Issue with Twin Contrastive Clustering Algorithm Implementation on Custom Dataset: Zero NMI and ARI, but 97% Accuracy

1amrutesh commented 1 year ago

I have implemented the Twin Contrastive Clustering Algorithm on my custom dataset using the instructions provided on the PyTorch website for ImageFolder (https://pytorch.org/vision/stable/generated/torchvision.datasets.ImageFolder.html). However, I am encountering a problem with my results.

The issue is that my Normalized Mutual Information (NMI) and Adjusted Rand Index (ARI) are both zero, while the accuracy is reported as 97%. This is unexpected since NMI and ARI are standard evaluation metrics for clustering algorithms, and their values should not be zero if the clustering algorithm is working correctly.

I have considered various possible reasons for this issue, and I suspect that the folder structure of my dataset might be a potential cause.

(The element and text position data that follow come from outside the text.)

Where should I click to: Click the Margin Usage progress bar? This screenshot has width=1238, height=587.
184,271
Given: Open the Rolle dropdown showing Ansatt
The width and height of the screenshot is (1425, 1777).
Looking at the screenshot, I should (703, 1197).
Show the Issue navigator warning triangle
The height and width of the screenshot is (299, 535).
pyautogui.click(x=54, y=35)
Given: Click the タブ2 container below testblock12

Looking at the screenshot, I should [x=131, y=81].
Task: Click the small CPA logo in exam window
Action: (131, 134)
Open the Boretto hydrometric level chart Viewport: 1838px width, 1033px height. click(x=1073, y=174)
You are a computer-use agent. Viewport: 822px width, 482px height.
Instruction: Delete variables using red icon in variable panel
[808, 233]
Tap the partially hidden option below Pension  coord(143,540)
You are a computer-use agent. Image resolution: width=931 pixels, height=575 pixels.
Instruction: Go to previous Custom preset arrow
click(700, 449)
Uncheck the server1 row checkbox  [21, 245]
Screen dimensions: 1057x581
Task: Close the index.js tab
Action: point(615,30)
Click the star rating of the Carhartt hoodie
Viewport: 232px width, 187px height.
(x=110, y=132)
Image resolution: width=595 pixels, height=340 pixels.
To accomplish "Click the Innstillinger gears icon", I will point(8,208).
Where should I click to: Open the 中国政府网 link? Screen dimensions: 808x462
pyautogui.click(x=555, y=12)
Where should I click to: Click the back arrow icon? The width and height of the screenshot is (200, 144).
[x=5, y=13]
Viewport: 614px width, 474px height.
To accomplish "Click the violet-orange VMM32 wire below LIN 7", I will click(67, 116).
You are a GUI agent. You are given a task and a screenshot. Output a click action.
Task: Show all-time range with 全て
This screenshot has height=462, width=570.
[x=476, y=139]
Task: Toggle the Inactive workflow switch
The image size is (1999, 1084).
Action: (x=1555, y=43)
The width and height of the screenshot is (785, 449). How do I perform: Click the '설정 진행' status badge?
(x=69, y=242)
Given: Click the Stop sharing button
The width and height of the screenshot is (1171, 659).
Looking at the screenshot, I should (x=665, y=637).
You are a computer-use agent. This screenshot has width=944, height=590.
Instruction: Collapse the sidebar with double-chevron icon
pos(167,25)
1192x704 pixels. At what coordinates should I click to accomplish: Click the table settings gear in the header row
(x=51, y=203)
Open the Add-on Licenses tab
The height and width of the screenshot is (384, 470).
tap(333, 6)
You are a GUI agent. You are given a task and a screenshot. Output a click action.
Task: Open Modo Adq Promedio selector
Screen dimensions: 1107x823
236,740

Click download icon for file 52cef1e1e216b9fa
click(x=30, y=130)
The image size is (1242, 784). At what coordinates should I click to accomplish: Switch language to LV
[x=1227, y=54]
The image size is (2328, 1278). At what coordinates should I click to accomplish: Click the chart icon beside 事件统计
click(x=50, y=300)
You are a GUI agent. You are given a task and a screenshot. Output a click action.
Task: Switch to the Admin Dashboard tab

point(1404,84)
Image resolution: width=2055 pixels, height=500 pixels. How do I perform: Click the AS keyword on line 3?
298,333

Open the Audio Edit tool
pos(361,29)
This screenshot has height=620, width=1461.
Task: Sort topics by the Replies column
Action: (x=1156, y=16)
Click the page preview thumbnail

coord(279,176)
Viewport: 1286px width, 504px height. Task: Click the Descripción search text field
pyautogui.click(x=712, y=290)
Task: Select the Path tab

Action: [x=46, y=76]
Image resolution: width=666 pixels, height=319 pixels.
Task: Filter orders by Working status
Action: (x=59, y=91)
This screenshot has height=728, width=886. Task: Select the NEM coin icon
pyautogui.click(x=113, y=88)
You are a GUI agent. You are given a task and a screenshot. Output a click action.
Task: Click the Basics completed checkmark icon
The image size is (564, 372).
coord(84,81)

Specifically, the names of the images in class one and class two are different. While the images are still similar in nature, their filenames are not identical. This could lead to problems in the clustering algorithm's performance, as it relies on matching images based on their filenames. The directory structure is as follows images\ ├── class1\ │ ├── 00001.png │ ├── 00002.png │ ├── ... └── class2\ ├── 00001_br(1).png ├── 00002_br(1).png └── ...

To resolve this issue, I have attempted to rename the image filenames in the dataset to match each other in both classes. However, this did not improve the NMI and ARI metrics. I am now unsure of how to proceed with troubleshooting this problem.

I would appreciate any guidance or advice on what could be causing this issue and how to resolve it. Thank you.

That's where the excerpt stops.